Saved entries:
◆ ◆ ◆ ◆ ◆ ◆ ◆
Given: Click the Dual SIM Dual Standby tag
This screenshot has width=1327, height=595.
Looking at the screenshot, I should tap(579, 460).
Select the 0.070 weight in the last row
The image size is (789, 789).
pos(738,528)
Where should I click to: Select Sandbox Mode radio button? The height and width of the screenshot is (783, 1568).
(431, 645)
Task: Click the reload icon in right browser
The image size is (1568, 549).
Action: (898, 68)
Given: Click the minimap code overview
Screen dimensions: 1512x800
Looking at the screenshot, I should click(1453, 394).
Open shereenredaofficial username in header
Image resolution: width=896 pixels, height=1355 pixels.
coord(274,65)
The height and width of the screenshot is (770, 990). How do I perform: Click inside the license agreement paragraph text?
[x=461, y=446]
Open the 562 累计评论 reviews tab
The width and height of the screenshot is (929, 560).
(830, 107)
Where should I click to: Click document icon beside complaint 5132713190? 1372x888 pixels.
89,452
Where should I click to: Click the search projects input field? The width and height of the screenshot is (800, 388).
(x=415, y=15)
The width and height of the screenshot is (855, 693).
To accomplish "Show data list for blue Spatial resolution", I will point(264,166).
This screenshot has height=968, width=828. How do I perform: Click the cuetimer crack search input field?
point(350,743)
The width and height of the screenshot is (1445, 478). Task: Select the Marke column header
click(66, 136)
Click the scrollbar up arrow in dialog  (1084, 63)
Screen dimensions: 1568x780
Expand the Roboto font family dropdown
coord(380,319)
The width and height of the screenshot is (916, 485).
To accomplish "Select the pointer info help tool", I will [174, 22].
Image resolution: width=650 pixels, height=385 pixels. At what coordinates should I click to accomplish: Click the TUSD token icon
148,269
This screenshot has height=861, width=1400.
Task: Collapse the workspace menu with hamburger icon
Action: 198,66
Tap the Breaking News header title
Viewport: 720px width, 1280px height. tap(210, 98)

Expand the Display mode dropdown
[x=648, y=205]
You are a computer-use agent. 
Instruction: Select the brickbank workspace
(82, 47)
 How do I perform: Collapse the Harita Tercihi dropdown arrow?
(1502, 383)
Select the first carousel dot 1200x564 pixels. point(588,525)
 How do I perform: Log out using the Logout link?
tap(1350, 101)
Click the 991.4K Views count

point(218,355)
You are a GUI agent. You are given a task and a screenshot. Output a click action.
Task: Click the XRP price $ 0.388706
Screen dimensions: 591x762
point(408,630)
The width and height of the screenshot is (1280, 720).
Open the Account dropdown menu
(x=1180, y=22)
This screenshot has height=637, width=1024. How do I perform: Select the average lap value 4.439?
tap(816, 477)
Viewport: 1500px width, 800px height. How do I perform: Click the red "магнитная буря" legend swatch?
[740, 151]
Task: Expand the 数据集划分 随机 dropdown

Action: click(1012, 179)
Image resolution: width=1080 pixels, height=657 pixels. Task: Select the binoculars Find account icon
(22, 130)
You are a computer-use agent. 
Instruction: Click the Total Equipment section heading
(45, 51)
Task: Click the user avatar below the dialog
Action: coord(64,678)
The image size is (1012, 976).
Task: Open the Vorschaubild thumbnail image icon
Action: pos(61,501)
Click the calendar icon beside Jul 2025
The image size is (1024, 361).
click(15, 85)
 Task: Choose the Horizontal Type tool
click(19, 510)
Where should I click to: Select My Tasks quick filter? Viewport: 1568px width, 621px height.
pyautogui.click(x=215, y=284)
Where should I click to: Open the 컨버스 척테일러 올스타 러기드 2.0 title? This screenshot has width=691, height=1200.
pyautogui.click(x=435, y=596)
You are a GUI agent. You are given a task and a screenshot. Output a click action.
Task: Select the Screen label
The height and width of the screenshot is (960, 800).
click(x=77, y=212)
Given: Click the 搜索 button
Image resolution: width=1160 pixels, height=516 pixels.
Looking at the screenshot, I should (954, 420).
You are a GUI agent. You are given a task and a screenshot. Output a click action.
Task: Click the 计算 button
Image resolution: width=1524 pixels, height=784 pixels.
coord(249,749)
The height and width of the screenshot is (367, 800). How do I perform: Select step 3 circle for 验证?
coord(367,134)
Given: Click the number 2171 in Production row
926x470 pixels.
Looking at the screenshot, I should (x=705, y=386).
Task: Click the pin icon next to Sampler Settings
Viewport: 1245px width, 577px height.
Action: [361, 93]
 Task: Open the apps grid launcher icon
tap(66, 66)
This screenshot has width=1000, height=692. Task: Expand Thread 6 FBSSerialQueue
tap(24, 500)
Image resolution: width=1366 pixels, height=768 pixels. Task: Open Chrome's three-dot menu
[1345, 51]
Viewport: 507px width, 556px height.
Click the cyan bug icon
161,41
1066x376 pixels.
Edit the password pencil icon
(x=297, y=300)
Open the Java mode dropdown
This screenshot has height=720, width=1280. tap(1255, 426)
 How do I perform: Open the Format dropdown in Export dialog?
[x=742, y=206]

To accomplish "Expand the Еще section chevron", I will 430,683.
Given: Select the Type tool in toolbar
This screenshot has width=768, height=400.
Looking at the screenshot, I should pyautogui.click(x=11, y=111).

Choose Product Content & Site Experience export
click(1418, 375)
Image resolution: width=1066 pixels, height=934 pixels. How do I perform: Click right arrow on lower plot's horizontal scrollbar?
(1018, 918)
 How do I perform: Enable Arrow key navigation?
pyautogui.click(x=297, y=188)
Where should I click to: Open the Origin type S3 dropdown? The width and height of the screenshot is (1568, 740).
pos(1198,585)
◆ ◆ ◆ ◆ ◆ ◆ ◆
**Work to complete**
Write every line of the entries again, word for word.

**Answer section**
Given: Click the Dual SIM Dual Standby tag
This screenshot has width=1327, height=595.
Looking at the screenshot, I should tap(579, 460).
Select the 0.070 weight in the last row
The image size is (789, 789).
pos(738,528)
Where should I click to: Select Sandbox Mode radio button? The height and width of the screenshot is (783, 1568).
(431, 645)
Task: Click the reload icon in right browser
The image size is (1568, 549).
Action: (898, 68)
Given: Click the minimap code overview
Screen dimensions: 1512x800
Looking at the screenshot, I should click(1453, 394).
Open shereenredaofficial username in header
Image resolution: width=896 pixels, height=1355 pixels.
coord(274,65)
The height and width of the screenshot is (770, 990). How do I perform: Click inside the license agreement paragraph text?
[x=461, y=446]
Open the 562 累计评论 reviews tab
The width and height of the screenshot is (929, 560).
(830, 107)
Where should I click to: Click document icon beside complaint 5132713190? 1372x888 pixels.
89,452
Where should I click to: Click the search projects input field? The width and height of the screenshot is (800, 388).
(x=415, y=15)
The width and height of the screenshot is (855, 693).
To accomplish "Show data list for blue Spatial resolution", I will point(264,166).
This screenshot has height=968, width=828. How do I perform: Click the cuetimer crack search input field?
point(350,743)
The width and height of the screenshot is (1445, 478). Task: Select the Marke column header
click(66, 136)
Click the scrollbar up arrow in dialog  (1084, 63)
Screen dimensions: 1568x780
Expand the Roboto font family dropdown
coord(380,319)
The width and height of the screenshot is (916, 485).
To accomplish "Select the pointer info help tool", I will [174, 22].
Image resolution: width=650 pixels, height=385 pixels. At what coordinates should I click to accomplish: Click the TUSD token icon
148,269
This screenshot has height=861, width=1400.
Task: Collapse the workspace menu with hamburger icon
Action: 198,66
Tap the Breaking News header title
Viewport: 720px width, 1280px height. tap(210, 98)

Expand the Display mode dropdown
[x=648, y=205]
You are a computer-use agent. 
Instruction: Select the brickbank workspace
(82, 47)
 How do I perform: Collapse the Harita Tercihi dropdown arrow?
(1502, 383)
Select the first carousel dot 1200x564 pixels. point(588,525)
 How do I perform: Log out using the Logout link?
tap(1350, 101)
Click the 991.4K Views count

point(218,355)
You are a GUI agent. You are given a task and a screenshot. Output a click action.
Task: Click the XRP price $ 0.388706
Screen dimensions: 591x762
point(408,630)
The width and height of the screenshot is (1280, 720).
Open the Account dropdown menu
(x=1180, y=22)
This screenshot has height=637, width=1024. How do I perform: Select the average lap value 4.439?
tap(816, 477)
Viewport: 1500px width, 800px height. How do I perform: Click the red "магнитная буря" legend swatch?
[740, 151]
Task: Expand the 数据集划分 随机 dropdown

Action: click(1012, 179)
Image resolution: width=1080 pixels, height=657 pixels. Task: Select the binoculars Find account icon
(22, 130)
You are a computer-use agent. 
Instruction: Click the Total Equipment section heading
(45, 51)
Task: Click the user avatar below the dialog
Action: coord(64,678)
The image size is (1012, 976).
Task: Open the Vorschaubild thumbnail image icon
Action: pos(61,501)
Click the calendar icon beside Jul 2025
The image size is (1024, 361).
click(15, 85)
 Task: Choose the Horizontal Type tool
click(19, 510)
Where should I click to: Select My Tasks quick filter? Viewport: 1568px width, 621px height.
pyautogui.click(x=215, y=284)
Where should I click to: Open the 컨버스 척테일러 올스타 러기드 2.0 title? This screenshot has width=691, height=1200.
pyautogui.click(x=435, y=596)
You are a GUI agent. You are given a task and a screenshot. Output a click action.
Task: Select the Screen label
The height and width of the screenshot is (960, 800).
click(x=77, y=212)
Given: Click the 搜索 button
Image resolution: width=1160 pixels, height=516 pixels.
Looking at the screenshot, I should (954, 420).
You are a GUI agent. You are given a task and a screenshot. Output a click action.
Task: Click the 计算 button
Image resolution: width=1524 pixels, height=784 pixels.
coord(249,749)
The height and width of the screenshot is (367, 800). How do I perform: Select step 3 circle for 验证?
coord(367,134)
Given: Click the number 2171 in Production row
926x470 pixels.
Looking at the screenshot, I should (x=705, y=386).
Task: Click the pin icon next to Sampler Settings
Viewport: 1245px width, 577px height.
Action: [361, 93]
 Task: Open the apps grid launcher icon
tap(66, 66)
This screenshot has width=1000, height=692. Task: Expand Thread 6 FBSSerialQueue
tap(24, 500)
Image resolution: width=1366 pixels, height=768 pixels. Task: Open Chrome's three-dot menu
[1345, 51]
Viewport: 507px width, 556px height.
Click the cyan bug icon
161,41
1066x376 pixels.
Edit the password pencil icon
(x=297, y=300)
Open the Java mode dropdown
This screenshot has height=720, width=1280. tap(1255, 426)
 How do I perform: Open the Format dropdown in Export dialog?
[x=742, y=206]

To accomplish "Expand the Еще section chevron", I will 430,683.
Given: Select the Type tool in toolbar
This screenshot has width=768, height=400.
Looking at the screenshot, I should pyautogui.click(x=11, y=111).

Choose Product Content & Site Experience export
click(1418, 375)
Image resolution: width=1066 pixels, height=934 pixels. How do I perform: Click right arrow on lower plot's horizontal scrollbar?
(1018, 918)
 How do I perform: Enable Arrow key navigation?
pyautogui.click(x=297, y=188)
Where should I click to: Open the Origin type S3 dropdown? The width and height of the screenshot is (1568, 740).
pos(1198,585)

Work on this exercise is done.